So far so good. But are such arguments wholly convincing?
3. Some suggestions about the main difficulties dispositional realism should be ready to face.
Mumford as well as Ellis or other proponents of the redemption of dispositions intend to confer them a real and not merely fictional status. But what kind of reality have dispositions actually gained? In other words, are their respective versions of dispositional essentialim or functionalism realistic enough?
There are a lot of convincing aspects in Mumford’s account but some are also somewhat puzzling. I shall take them in turn.
1)The merits of ontological deflation or “neutrality”: from properties to predicates.
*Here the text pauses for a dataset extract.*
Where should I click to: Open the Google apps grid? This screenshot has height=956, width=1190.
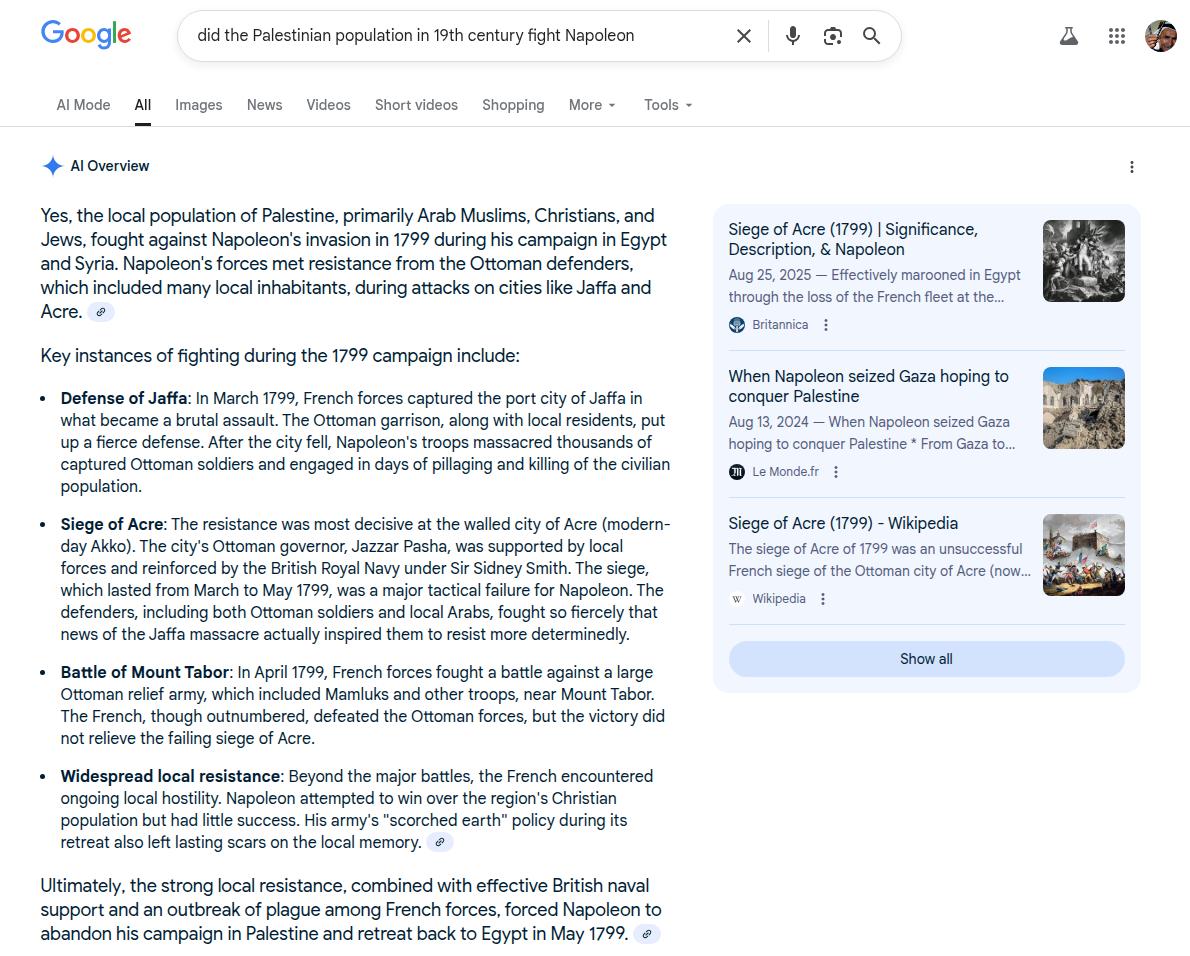click(1117, 36)
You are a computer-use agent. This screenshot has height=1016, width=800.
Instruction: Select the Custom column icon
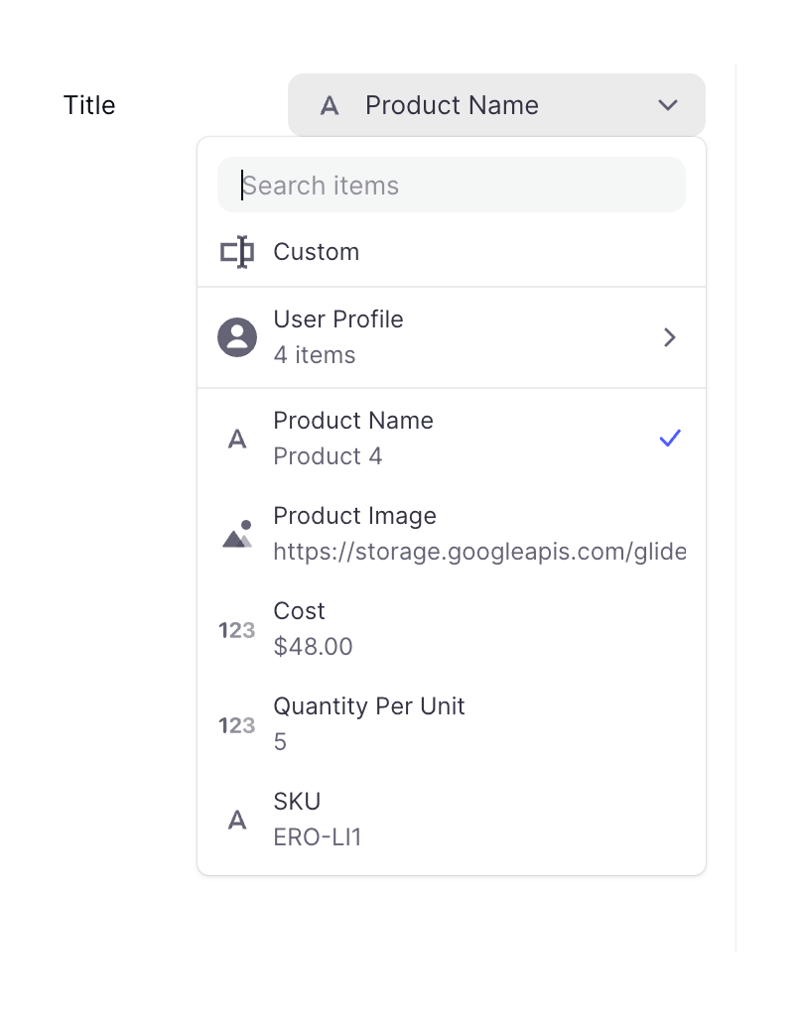236,251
It is surely an interesting part of the neutral monistic understanding of dispositions to show how the dispositionality or non dispositionality of a property or state is not a question which is (mainly) grounded in ontology, but is, rather, a matter relative to the predicate with which the property or state is denoted and to the connection between this predicate and the behaviour which is mediated; or again that “it is not a truth of ontology whether a property is dispositional or not; it can only be a truth about concept”. All the same, as both Ellis and Mumford have observed, such a conceptual reading of the issue does not prevent you from being a realist, as Peirce once also noted, who was one of the first philosophers to attach a particular importance to the reality of dispositions:
“Anybody may happen to opine that ‘the’ is a real English word; but that will not constitue him a realist. But if he finds that, whether the word ‘hard’, itself be real or not, the property, the character, the predicate hardness is not invented by men, as the word is, but is really and truly in the hard things and is one in them all, as a description of habit, or behaviour, then, he is a realist”.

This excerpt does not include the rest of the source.